This post was written by Shelley NiTuama, a Literature and Language Specialist at the National Endowment for the Humanities currently on detail to Educational Outreach at the Library of Congress.
Describe what you do at the Library of Congress and the materials you work with.
This current assignment has brought me full spiral. In the early 2000s I interned for two winters here at the American Folk life Center to fulfill the final requirements for my Masters of Library and Information Science degree. In the intervening years, I served first as a children’s services librarian for a public library branch, then as a school librarian and chair of the Library Department in independent and public school systems. While at the National Endowment for the Humanities, I served for seven years as a writer/editor developing educational resources for the EDSITEment project, the agency’s arm to the K-16 community of educators. At this point, I’m delighted to be back at the Library in a new incarnation as a librarian-educator. I’m excited to be able to bring all that professional experience to bear in my current charge, which is to engage audiences in creating and sharing knowledge, inspire a love of reading and research, and inform the public about the treasures here.
What are some of your favorite items from the Library’s online collections?
Here are a handful of the many crown jewels I have found valuable in my own writing and research:
Ralph Waldo Emerson’s letter to Walt Whitman penned July 21, 1855 where the elder writer heralds the first edition of Leaves of Grass as a “sunbeam” of “extraordinary wit and wisdom,” and provides encouragement to the new writer as he embarked on his vocation writing poetry.
Several gems relate to my favorite American poet, Robert Frost: a 1959 interview with the author himself; a literary celebration of Frost’s birthday; a collection of Frost’s chapbooks that constitute a charming, little known, annual tradition performed by this author each holiday season for over thirty years—composing original greeting cards!
Finally, through Carol Highsmith’s collection of photographs, a national repository of immense generosity, Americans can visit every corner of our nation. Favorites include our nation’s capital decked out in its riotous springtime cherry blossoms and Library of Congress’s own marbled halls graced with classical motifs embodying the ideals of civilization…
Share a time when an item from the collections sparked your curiosity.
Wilbur Wright’s iconic letter articulating “the belief that flight is possible to man,” addressed to aeronautical pioneer Octave Chanute, opens a window back in time for students to grasp the scientific and historic importance of a seminal moment of technological discovery.

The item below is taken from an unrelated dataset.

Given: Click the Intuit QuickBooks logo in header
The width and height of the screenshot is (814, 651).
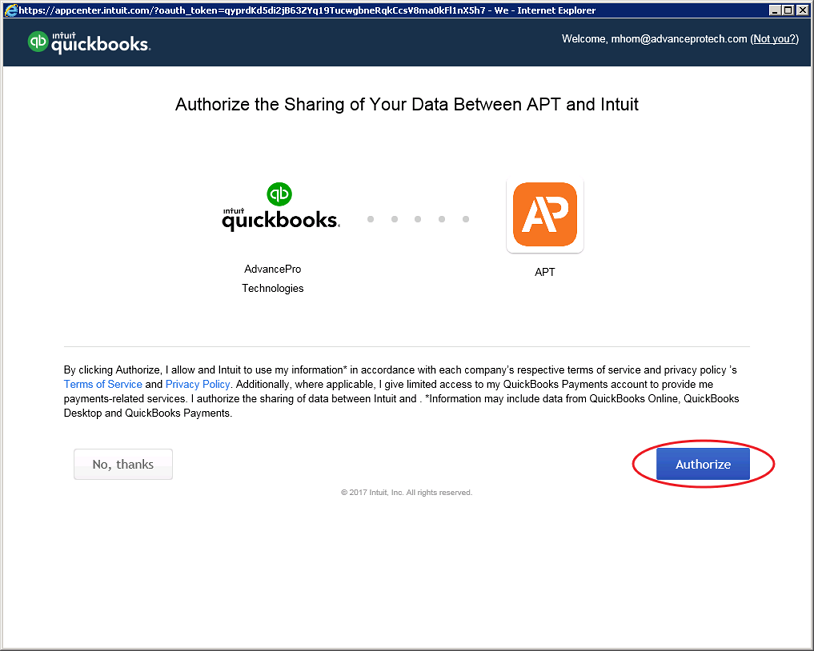Looking at the screenshot, I should 89,43.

I was attracted to the letter and developed classroom activities to build contextual knowledge across three subject disciplines: English language arts, history/social studies, and STEM.
Tell us about a memorable interaction with a K-12 teacher or student.

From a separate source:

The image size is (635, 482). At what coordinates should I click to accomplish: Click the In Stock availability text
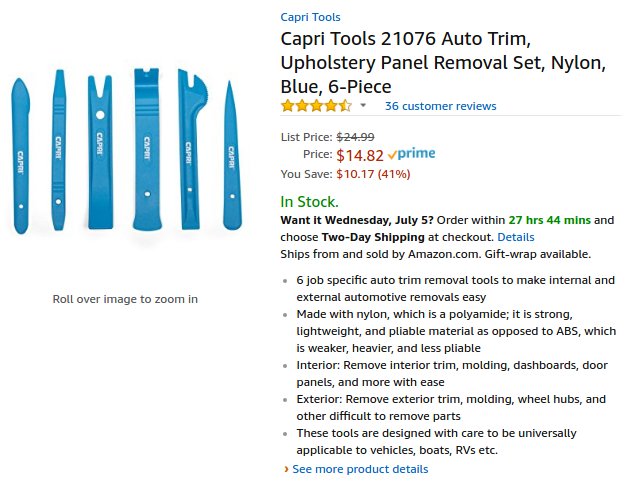pyautogui.click(x=309, y=201)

School librarians sometimes underestimate our influence on students. Though we might not have as direct an impact as a classroom teacher who is with them daily, nonetheless, the connections we make can be quite profound.
This came home to me one year when I was serving as the Upper school librarian at an independent school. A graduating senior paid me a surprise visit stopping into the school library on her way to graduation practice. She wanted to thank me for the guidance I had given her in the formation of her senior thesis topic, noting because of that, “I wrote the paper I wanted to write, not the one my teachers wanted me to.”

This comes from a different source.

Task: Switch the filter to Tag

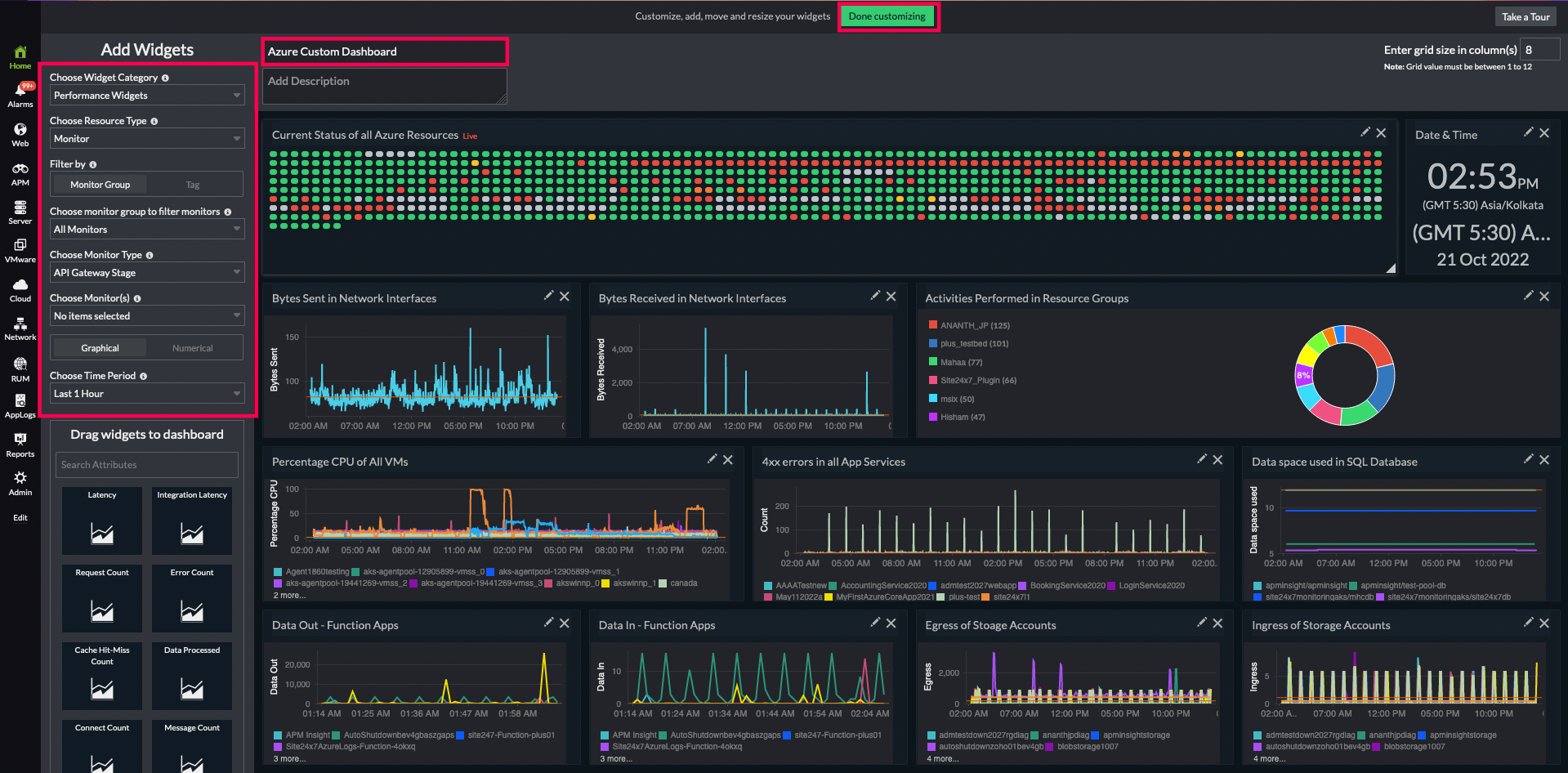Action: (193, 184)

What’s one thing you’d like to tell teachers about the materials that you work with or the collections in general?
The Library of Congress is a research and information repository for members of Congress and their staffs as well as for scholars who are able to spend time in the physical Reading Rooms using the phenomenal resources offered here. But this is also America’s national library; as the Library of the People, its treasures belong to all of us. Thanks to the Internet and digitization, these online collections and sources of information are now accessible anywhere. Check out the resources for teachers. And if you do happen to visit Washington, D.C., you are welcomed to stop in to the Young Readers Center, a space especially created for young people, on the ground floor of the Jefferson Building.